→ **Exercise prompt**
Report every line of the data where the string "Conditions" appears.

→ **Provided data**

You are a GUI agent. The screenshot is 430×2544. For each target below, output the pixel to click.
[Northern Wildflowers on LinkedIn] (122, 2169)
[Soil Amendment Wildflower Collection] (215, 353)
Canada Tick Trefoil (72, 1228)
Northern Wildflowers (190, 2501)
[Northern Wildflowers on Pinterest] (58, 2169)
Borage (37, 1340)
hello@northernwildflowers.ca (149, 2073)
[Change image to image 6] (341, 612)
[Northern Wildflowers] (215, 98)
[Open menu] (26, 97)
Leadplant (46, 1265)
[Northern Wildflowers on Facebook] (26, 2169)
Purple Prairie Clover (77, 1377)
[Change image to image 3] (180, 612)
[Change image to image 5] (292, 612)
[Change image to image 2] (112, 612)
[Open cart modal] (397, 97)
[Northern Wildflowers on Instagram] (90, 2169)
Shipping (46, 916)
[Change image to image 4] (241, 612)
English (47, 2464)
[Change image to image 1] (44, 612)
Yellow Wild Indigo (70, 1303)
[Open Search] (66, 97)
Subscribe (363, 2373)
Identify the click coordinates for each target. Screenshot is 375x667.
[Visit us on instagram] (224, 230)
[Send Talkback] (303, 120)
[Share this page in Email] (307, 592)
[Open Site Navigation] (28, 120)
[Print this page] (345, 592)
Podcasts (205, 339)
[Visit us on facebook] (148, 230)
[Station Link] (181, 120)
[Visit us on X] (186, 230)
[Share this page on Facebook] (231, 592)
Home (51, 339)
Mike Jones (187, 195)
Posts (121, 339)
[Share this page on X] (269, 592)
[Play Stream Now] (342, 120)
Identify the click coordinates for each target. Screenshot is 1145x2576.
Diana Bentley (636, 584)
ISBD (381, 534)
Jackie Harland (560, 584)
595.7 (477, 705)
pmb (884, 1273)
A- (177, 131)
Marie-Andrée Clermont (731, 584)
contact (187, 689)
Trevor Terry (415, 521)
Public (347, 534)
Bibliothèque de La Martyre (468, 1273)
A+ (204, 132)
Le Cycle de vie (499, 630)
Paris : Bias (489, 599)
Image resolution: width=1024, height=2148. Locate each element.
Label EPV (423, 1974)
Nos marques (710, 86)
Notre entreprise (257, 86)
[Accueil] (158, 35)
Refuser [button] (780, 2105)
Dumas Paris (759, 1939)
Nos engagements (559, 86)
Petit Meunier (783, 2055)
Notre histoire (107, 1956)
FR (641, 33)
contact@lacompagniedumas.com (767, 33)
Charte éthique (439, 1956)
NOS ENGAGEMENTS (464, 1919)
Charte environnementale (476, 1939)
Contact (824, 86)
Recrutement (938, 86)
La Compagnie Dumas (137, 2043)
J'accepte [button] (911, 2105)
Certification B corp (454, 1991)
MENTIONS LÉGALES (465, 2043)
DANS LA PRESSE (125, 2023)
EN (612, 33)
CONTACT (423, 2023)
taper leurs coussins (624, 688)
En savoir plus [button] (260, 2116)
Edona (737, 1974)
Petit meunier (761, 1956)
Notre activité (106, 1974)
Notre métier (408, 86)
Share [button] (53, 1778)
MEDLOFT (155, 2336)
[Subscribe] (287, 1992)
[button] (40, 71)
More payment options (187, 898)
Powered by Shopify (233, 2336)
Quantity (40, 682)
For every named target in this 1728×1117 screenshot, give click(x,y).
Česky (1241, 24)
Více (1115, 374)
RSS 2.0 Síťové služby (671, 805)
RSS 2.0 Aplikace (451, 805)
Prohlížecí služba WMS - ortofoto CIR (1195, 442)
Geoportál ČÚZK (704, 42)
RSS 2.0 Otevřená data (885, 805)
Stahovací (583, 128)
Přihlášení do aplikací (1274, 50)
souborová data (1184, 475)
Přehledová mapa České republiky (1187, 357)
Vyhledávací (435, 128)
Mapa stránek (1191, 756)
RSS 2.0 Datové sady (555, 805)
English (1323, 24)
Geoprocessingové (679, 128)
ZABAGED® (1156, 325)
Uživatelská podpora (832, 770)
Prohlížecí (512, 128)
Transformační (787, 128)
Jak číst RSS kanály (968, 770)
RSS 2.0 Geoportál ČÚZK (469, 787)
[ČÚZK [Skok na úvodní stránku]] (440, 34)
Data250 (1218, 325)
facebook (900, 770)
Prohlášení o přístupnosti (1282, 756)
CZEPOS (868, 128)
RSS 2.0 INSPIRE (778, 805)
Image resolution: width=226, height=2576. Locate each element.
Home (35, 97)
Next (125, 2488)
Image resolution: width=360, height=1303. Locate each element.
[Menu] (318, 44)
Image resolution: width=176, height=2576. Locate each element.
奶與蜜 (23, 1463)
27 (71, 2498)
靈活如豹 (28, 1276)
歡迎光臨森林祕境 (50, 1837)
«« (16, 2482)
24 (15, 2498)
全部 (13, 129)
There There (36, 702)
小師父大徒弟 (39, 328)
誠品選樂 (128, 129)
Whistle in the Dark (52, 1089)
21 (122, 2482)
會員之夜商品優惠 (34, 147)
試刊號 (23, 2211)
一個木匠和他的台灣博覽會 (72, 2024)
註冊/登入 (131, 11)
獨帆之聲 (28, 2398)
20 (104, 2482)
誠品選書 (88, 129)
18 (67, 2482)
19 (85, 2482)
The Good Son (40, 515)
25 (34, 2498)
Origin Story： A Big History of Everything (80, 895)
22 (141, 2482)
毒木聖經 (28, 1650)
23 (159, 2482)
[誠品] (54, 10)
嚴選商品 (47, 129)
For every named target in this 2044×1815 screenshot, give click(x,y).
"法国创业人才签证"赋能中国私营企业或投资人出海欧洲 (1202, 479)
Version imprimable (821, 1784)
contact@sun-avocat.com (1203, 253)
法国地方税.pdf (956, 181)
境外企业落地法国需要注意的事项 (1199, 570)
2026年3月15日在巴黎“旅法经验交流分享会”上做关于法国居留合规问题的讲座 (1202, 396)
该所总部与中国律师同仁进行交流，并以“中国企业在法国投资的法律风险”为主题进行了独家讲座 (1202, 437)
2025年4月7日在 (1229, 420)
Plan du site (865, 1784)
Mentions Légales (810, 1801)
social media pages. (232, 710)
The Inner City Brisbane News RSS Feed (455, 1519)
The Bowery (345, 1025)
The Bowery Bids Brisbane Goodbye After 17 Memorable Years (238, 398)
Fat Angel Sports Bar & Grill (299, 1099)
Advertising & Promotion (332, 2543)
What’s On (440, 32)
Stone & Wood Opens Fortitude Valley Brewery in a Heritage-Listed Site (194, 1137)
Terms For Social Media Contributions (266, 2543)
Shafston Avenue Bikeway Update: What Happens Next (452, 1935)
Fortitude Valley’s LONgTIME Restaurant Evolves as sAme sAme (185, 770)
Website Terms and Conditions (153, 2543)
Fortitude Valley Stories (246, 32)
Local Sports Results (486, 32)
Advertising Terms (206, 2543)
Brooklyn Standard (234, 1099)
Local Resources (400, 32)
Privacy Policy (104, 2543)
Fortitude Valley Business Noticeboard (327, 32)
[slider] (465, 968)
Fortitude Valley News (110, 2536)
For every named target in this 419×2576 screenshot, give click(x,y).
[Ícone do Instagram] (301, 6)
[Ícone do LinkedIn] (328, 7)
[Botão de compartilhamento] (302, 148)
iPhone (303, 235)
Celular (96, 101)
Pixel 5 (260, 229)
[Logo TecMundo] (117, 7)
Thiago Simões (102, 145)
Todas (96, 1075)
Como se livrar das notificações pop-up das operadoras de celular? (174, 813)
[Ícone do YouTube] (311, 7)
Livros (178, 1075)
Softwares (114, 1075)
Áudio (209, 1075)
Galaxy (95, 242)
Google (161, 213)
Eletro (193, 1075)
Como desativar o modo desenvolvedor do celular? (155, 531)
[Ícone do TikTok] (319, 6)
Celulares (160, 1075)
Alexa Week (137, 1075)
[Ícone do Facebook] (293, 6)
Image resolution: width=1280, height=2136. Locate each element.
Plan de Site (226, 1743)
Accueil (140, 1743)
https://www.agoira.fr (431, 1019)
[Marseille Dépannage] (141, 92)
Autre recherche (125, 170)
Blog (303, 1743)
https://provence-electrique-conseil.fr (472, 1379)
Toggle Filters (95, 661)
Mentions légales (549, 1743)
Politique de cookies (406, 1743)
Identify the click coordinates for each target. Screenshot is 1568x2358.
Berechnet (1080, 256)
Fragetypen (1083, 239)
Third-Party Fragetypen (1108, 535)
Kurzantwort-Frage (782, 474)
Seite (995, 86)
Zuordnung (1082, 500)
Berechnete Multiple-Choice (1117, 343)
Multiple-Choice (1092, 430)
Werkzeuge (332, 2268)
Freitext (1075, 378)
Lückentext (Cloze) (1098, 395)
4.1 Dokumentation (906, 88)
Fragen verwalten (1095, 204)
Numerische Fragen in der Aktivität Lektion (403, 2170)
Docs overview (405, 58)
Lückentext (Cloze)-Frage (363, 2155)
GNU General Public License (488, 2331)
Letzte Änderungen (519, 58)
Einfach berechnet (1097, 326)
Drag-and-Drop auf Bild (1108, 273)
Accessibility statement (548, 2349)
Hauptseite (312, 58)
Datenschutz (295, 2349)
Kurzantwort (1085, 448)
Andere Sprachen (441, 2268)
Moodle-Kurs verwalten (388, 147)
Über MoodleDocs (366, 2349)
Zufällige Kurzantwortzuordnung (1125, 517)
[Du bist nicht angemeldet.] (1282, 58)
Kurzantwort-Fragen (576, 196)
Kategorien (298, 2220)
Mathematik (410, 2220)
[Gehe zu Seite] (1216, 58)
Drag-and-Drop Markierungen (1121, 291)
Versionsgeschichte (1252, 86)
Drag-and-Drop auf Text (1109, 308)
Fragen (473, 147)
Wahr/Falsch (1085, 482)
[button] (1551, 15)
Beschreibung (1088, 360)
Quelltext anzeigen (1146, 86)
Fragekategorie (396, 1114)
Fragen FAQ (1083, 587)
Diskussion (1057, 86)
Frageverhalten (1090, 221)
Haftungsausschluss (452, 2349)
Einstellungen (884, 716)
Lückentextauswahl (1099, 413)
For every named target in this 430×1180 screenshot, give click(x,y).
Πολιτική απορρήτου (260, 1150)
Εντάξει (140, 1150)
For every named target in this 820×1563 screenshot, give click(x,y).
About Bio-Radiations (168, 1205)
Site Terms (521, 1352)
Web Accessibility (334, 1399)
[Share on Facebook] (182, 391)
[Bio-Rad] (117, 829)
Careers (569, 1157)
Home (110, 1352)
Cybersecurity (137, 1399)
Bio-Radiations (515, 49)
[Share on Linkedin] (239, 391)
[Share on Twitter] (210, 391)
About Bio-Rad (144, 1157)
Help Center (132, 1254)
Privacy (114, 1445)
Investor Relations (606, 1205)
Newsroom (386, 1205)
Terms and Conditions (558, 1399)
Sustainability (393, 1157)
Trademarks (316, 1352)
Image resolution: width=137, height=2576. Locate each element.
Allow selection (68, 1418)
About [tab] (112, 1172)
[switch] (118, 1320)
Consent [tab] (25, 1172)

→ **Expected answer**
Website Terms and Conditions (153, 2543)
Terms and Conditions (558, 1399)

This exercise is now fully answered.